J Am Chem Soc. 2005 Apr 6;127(13):4800-8. doi: 10.1021/ja0437813.

Abstract

Acetone hydrogenation catalysis is important in applications such as heat pumps and fuel cells or in fulfilling the sizable demand for the product of selective acetone hydrogenation, 2-propanol. Reported herein is the discovery of a superior acetone hydrogenation catalyst--superior in terms of activity at low temperature, selectivity at complete conversion, and total catalyst lifetime. The new catalyst system consists of Ir(0)(n) nanoclusters plus HCl easily and reproducibly formed from commercially available [(1,5-COD)IrCl](2) under H(2).
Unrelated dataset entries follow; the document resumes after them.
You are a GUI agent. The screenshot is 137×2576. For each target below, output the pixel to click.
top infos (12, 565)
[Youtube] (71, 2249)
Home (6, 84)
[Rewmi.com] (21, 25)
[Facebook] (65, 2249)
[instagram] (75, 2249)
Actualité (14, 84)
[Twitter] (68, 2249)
The resultant, room temperature, high activity, and highly selective (2/n)Ir(0)(n) plus 2HCl catalyst system hydrogenates acetone at 22 degrees C and 40 psig of H(2) pressure to 95% 2-propanol and the rest diisopropyl ether at 100% conversion with 16400 total catalytic turnovers and with an initial turnover frequency of 1.9 s(-1) at 22 degrees C. When molecular sieves are added, the catalyst system becomes even more selective and long-lived, providing the complete and selective conversion of acetone to 100% 2-propanol with 188000 total turnovers. Also reported are initial kinetic, D-labeling and other mechanistic studies, a summary section detailing the four main findings, the "green chemistry" aspects, and the current main drawback (a limited catalytic lifetime due to nanocluster precipitation) of the present invention. A review of the extensive literature of acetone hydrogenation is also tabulated as part of the Supporting Information.